Sounds like a neat idea, im sure it would look great if it works. A very low lying carpet sounds good. Since i have a carpet of dwarf sag thats very appealing


----------



## moonstream (Oct 22, 2007)

I think that sounds awsome! I have heard of duckweed getting stuck under things and not dieing, so you never know!


----------



## orlando (Feb 14, 2007)

Duckweed will not grow like that. It needs water to split into other little duckweed's. There is no real root spreading. They split off at the leaves, hence they need to float in water.


----------



## hoppycalif (Apr 7, 2005)

Acccording to the PlantFinder, duckweed won't grow emersed. But, in wikipedia I found this: http://en.wikipedia.org/wiki/Image:Lemna_minor1.jpg, which looks very close to being an emersed planting.


----------



## ed seeley (Dec 1, 2006)

I've had Duckweed growing on the surface of my Bog garden, damp but out of water, and on the surface of pots in my pond.

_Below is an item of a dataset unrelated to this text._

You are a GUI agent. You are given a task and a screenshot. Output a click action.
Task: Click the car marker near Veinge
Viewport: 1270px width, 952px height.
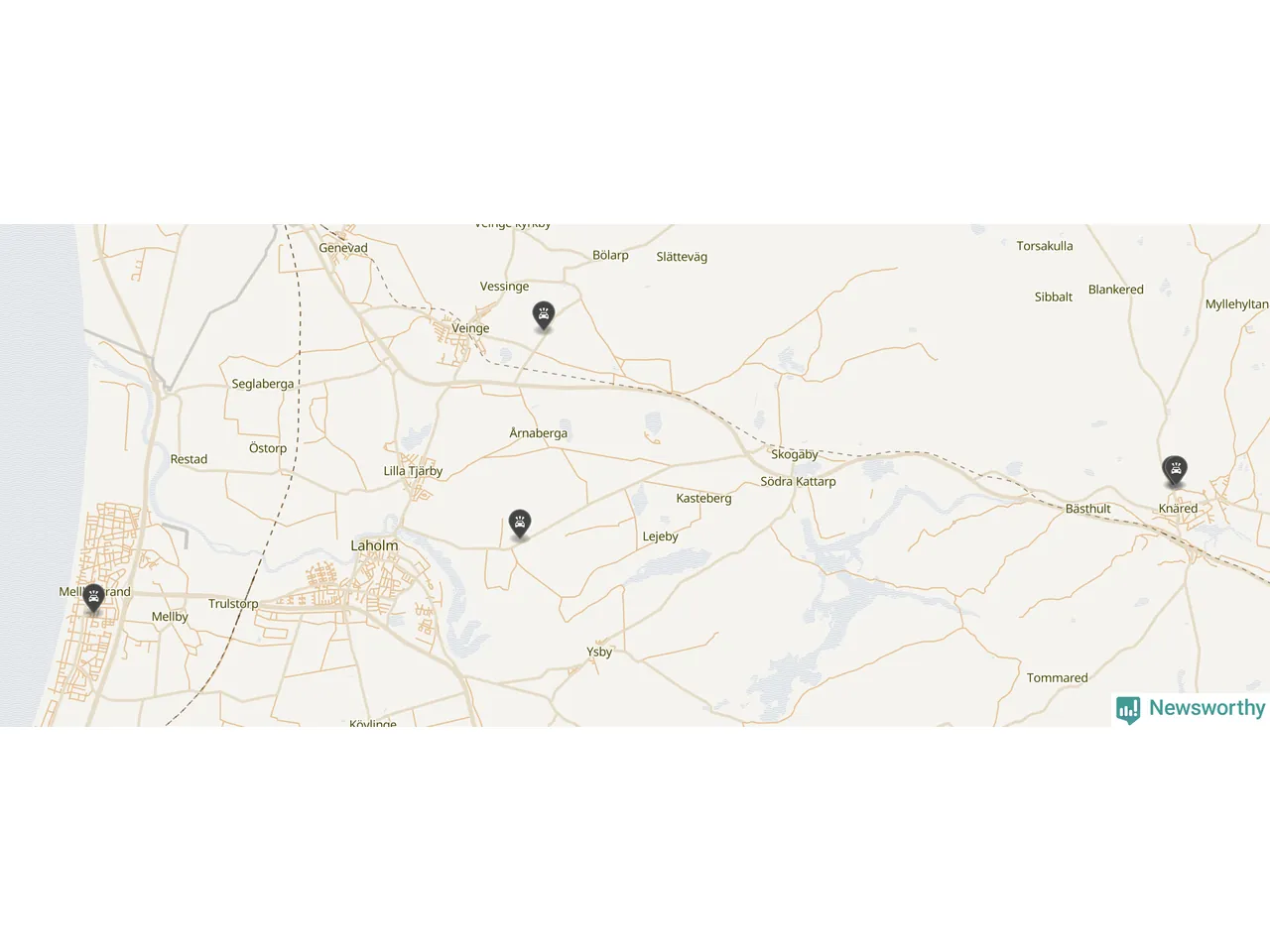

It will still produce offsets when not floating, I just have a horrid feeling that as soon as the water level goes back up patches will start to float up off the substrate as they did off the pots in the pond when the water level went back up.


----------



## jazzlvr123 (Apr 29, 2007)

yeah thats what im worried about, im going to let it keep rooting and see what happens when I flood it in 2-3 weeks. however it IS infact spreading and rooting over the substrate I can see that for a fact.


----------



## orlando (Feb 14, 2007)

Man that's sounds interesting. I take back what I said before about how it would not grow emersed. After searching the net Ive learned that it is possible. I hope it works out for you. Good luck.


----------



## kitfoxdrvr (Dec 29, 2007)

I often have duckweed get stuck on my foam filters submersed and it lives indefinitely (until I clean the foam), so it can live underwater. It will be interesting to see if it "sticks" to your substrate!

Steve


----------